Fairfax se puso en pie y se dirigió a un aparador. Levantó la tapa de un receptáculo de gran tamaño y extrajo un pequeño cáliz de oro.

—No, no existe ninguna niña moribunda —repitió—. Solo un viejo que anhela una cosa por encima de todas las demás. —Observó el cáliz con arrobada fascinación—. No tienes ni idea de lo que se siente, Benedict, al acercarse al término de una vida como la mía. He conseguido muchas hazañas y he adquirido mucha riqueza y poder. No soportaba la idea de dejar mi imperio en manos de hombres inferiores para que lo despilfarrasen y lo echasen a perder.
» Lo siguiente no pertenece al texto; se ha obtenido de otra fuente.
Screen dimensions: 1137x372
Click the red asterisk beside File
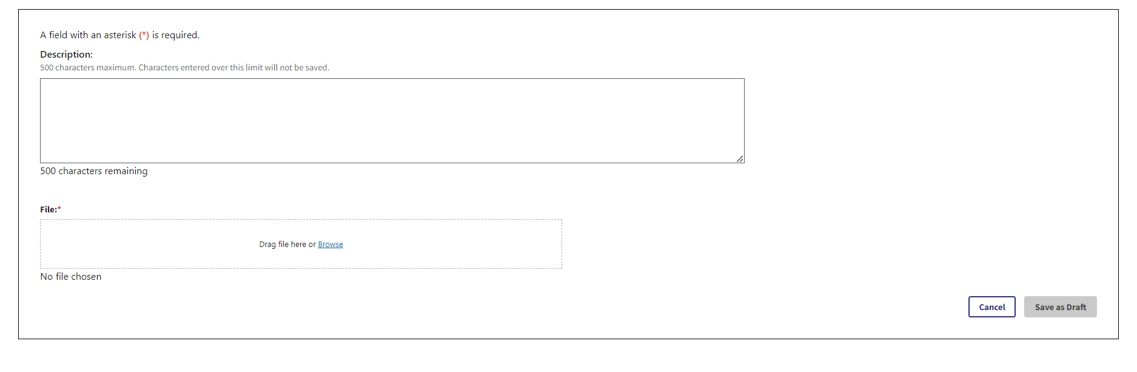(x=59, y=209)
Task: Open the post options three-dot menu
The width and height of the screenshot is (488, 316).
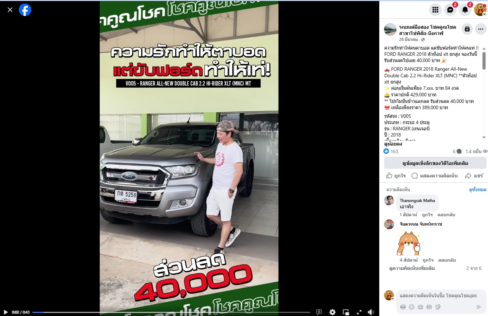Action: point(481,29)
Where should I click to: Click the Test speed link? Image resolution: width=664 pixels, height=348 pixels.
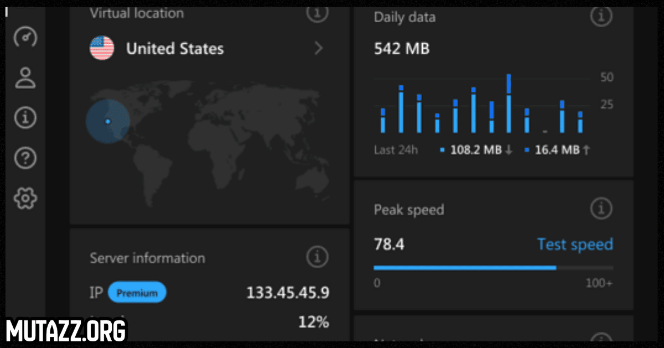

Me habría ido a la tumba tremendamente infeliz y frustrado. —Alzó el cáliz como si estuviera proponiendo un brindis—. Pero ahora se han acabado mis preocupaciones, gracias a ti. Me convertiré en el hombre más rico y poderoso de la historia y tendré todo el tiempo del mundo para satisfacer mis ambiciones.

Se abrió la puerta y entró en la estancia Alexander Villiers. Fairfax le dirigió una mirada cómplice a su ayudante cuando se acercó a ellos. Los labios de Villiers se distendieron en una amplia sonrisa mientras sacaba del bolsillo un revólver Taurus 357 de boca achatada y encañonaba a Ben.

Fairfax se rio. Se llevó el cáliz a los labios.

—Ojalá pudiese brindar por tu buena salud, Benedict. Pero me temo que esto es el final del camino para ti. Villiers, dispárale.